(Records to use)

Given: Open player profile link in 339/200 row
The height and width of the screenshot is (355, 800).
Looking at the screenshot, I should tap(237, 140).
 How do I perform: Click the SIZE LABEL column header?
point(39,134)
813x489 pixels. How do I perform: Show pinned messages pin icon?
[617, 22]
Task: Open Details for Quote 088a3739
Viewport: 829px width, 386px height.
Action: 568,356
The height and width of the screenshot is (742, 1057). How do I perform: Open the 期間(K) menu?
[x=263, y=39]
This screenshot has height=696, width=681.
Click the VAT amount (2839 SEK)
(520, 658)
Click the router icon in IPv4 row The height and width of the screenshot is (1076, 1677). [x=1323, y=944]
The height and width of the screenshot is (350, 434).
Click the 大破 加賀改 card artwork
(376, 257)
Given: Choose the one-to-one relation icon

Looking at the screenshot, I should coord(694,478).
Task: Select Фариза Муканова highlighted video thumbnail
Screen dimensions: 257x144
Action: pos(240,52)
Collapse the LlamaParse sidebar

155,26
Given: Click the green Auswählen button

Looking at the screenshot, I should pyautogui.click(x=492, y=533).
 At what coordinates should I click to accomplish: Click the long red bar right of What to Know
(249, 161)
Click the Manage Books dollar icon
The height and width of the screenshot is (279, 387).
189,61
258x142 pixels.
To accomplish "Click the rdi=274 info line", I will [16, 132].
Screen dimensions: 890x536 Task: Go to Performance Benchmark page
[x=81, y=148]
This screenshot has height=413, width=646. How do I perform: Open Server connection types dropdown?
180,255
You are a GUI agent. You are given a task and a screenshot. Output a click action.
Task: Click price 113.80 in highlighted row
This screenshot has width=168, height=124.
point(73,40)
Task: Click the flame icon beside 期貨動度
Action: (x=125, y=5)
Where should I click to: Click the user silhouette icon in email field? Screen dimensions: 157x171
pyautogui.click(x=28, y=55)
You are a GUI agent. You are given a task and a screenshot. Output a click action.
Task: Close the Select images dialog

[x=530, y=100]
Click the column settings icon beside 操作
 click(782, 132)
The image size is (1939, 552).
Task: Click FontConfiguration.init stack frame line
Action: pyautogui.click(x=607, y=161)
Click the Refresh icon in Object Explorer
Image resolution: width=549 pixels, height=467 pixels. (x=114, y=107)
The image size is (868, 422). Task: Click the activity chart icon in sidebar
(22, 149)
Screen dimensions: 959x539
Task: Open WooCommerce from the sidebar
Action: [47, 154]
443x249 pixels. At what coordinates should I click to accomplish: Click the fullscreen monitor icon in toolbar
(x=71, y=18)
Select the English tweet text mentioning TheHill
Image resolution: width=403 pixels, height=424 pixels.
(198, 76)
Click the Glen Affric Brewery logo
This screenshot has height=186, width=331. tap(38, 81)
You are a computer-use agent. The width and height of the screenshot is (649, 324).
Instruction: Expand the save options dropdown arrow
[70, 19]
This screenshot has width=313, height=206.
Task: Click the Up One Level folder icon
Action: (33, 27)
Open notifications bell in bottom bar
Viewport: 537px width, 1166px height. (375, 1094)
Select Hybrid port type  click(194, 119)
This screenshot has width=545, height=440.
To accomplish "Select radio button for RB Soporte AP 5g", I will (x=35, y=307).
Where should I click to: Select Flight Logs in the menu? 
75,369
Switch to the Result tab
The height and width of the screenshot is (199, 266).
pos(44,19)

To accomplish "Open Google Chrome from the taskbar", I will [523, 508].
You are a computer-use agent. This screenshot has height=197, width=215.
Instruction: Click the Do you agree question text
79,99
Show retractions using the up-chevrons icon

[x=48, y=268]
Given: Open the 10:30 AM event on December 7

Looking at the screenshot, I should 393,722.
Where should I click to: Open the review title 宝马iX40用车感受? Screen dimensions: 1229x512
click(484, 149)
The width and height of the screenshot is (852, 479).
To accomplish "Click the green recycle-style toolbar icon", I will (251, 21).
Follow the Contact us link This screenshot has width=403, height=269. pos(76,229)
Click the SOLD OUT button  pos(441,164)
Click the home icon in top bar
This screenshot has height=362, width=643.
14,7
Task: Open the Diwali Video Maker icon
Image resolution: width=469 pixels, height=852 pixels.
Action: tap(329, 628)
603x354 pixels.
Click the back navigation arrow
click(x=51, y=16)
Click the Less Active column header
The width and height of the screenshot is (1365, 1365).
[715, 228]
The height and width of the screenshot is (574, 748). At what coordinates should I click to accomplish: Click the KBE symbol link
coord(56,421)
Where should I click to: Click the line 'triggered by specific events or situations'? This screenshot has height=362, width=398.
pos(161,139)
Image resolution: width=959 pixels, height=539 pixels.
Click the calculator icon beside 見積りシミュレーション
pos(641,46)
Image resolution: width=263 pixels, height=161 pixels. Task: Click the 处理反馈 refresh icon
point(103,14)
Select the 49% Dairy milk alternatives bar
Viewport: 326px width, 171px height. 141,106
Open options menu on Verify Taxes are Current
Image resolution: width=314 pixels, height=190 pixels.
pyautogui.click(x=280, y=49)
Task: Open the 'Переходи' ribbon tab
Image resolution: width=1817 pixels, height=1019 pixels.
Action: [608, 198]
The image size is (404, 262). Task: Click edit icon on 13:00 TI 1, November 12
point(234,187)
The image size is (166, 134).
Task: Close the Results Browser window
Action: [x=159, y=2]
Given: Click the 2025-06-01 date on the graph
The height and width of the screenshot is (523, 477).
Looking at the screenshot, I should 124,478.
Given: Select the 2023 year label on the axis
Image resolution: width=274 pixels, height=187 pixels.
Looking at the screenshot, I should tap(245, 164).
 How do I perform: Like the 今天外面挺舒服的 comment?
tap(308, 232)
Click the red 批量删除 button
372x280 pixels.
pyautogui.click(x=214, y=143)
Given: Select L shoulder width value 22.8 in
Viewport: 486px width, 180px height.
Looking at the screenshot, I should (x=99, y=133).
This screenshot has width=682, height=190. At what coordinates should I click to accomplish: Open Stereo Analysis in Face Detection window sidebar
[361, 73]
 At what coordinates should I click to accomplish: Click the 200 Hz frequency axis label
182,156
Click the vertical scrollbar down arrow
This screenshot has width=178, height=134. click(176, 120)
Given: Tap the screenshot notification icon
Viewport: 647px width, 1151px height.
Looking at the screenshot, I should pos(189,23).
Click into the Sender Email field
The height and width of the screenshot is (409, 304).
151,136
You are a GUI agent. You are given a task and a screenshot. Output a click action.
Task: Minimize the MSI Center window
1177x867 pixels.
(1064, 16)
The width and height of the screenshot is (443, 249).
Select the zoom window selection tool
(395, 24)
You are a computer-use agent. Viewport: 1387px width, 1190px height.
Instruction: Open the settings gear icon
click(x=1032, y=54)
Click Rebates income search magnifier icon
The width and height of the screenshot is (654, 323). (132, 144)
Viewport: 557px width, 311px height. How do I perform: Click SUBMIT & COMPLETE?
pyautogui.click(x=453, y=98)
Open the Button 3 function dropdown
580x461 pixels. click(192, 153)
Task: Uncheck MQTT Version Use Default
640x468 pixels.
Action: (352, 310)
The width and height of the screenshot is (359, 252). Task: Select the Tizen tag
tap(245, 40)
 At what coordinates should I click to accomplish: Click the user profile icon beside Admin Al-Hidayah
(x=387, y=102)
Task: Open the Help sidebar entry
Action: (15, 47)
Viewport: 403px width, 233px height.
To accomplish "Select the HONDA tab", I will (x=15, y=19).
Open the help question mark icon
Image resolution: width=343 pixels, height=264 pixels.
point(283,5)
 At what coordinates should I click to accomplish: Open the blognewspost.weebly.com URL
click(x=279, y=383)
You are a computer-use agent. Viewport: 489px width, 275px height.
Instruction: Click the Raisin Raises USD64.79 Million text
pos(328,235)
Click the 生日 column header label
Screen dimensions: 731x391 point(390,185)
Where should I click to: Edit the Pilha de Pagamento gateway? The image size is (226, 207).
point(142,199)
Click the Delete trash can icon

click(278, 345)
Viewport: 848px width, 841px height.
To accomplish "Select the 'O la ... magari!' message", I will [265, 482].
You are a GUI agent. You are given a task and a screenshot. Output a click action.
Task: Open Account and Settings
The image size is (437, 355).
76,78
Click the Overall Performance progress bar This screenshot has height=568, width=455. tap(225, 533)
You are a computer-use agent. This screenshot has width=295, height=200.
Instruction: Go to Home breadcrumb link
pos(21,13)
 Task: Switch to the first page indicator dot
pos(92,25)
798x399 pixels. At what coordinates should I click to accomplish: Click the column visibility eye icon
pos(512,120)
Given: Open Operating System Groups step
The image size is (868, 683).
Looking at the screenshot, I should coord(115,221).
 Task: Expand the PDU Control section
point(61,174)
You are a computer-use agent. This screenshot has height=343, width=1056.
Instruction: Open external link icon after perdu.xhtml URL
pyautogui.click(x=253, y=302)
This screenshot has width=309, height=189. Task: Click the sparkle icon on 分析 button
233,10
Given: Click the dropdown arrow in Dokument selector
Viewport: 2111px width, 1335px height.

(End Records to use)

▶ [Your instructions] Only the lines from the one containing "This screenshot has width=309, height=189." through the last line of the records are to be set down, exactly as they appear.

▶ [The answer]
This screenshot has width=309, height=189. Task: Click the sparkle icon on 分析 button
233,10
Given: Click the dropdown arrow in Dokument selector
Viewport: 2111px width, 1335px height.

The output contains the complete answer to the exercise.